▶ **What you are asked to do**
From the entries, return every line where the string "will" shows up.

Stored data
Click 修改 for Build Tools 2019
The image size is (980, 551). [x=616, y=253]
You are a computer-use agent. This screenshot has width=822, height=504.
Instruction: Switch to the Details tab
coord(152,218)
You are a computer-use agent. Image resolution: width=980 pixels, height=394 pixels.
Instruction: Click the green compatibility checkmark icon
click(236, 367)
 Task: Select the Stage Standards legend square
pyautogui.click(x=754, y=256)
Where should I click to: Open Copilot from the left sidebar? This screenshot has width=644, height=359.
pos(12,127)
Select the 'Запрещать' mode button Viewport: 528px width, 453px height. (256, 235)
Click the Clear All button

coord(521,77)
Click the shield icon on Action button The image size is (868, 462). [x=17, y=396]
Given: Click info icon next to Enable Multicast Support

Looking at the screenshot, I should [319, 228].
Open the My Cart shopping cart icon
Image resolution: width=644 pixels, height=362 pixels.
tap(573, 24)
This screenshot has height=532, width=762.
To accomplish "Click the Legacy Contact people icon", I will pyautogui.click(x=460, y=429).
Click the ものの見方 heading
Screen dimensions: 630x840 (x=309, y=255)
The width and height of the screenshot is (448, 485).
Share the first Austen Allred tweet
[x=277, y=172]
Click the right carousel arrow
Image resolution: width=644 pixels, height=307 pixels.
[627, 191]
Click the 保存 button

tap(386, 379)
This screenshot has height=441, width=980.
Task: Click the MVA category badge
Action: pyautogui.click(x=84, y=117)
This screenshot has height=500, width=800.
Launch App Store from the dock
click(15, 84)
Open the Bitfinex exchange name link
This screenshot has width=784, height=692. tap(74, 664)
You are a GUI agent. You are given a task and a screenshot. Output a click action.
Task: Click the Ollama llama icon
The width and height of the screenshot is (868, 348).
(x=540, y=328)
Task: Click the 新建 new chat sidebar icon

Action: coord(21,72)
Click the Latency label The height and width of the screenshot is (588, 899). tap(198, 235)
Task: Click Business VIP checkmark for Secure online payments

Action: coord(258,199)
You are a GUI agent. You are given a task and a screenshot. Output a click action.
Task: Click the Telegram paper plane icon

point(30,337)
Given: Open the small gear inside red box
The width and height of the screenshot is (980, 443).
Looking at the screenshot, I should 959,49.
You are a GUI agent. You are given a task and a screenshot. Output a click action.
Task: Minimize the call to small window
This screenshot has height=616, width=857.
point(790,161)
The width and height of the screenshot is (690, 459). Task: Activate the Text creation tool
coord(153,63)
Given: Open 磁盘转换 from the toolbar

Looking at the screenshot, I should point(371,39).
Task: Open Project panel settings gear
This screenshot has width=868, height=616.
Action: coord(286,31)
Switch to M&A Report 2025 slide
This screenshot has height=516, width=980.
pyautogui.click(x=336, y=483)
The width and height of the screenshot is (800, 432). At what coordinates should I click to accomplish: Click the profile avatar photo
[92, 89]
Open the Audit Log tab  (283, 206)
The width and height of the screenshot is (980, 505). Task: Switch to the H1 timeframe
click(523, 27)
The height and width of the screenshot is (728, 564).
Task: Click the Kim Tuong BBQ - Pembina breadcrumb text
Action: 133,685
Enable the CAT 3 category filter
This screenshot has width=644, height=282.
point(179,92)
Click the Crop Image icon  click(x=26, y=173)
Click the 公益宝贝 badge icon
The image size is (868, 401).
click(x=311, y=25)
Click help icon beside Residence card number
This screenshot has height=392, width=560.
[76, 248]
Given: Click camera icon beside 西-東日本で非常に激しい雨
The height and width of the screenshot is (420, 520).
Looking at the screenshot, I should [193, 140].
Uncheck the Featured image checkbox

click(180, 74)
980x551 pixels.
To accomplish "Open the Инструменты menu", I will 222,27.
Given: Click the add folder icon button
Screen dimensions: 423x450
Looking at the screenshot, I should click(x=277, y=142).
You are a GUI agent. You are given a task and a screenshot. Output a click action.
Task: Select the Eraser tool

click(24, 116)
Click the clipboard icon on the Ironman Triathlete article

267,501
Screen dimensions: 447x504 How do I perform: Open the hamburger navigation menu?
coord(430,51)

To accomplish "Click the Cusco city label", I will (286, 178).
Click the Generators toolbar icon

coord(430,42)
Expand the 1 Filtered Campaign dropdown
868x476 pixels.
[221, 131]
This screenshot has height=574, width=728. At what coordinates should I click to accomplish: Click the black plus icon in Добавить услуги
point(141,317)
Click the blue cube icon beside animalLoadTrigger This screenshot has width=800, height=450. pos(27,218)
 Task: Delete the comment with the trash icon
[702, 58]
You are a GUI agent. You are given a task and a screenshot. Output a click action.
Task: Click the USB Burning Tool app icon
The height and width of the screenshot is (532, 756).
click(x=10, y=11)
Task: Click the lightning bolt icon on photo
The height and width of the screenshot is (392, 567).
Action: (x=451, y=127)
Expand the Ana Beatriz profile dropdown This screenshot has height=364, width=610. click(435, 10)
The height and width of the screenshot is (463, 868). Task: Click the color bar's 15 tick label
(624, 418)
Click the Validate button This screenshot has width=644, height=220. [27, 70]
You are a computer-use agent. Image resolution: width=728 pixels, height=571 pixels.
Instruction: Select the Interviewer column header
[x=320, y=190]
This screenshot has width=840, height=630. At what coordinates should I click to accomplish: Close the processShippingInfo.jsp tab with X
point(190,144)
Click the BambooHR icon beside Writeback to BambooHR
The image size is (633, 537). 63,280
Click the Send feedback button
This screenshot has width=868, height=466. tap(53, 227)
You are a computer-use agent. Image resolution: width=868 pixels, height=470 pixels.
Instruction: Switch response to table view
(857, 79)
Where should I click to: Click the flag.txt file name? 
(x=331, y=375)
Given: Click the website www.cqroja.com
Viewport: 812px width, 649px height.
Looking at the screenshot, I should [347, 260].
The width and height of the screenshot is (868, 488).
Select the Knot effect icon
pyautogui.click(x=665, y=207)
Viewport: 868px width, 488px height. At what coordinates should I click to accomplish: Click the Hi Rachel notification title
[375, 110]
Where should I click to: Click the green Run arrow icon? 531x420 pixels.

▶ **Problem solution**
To accomplish "Click the Legacy Contact people icon", I will pyautogui.click(x=460, y=429).
To accomplish "Open the Инструменты menu", I will 222,27.
To accomplish "Click the Cusco city label", I will (286, 178).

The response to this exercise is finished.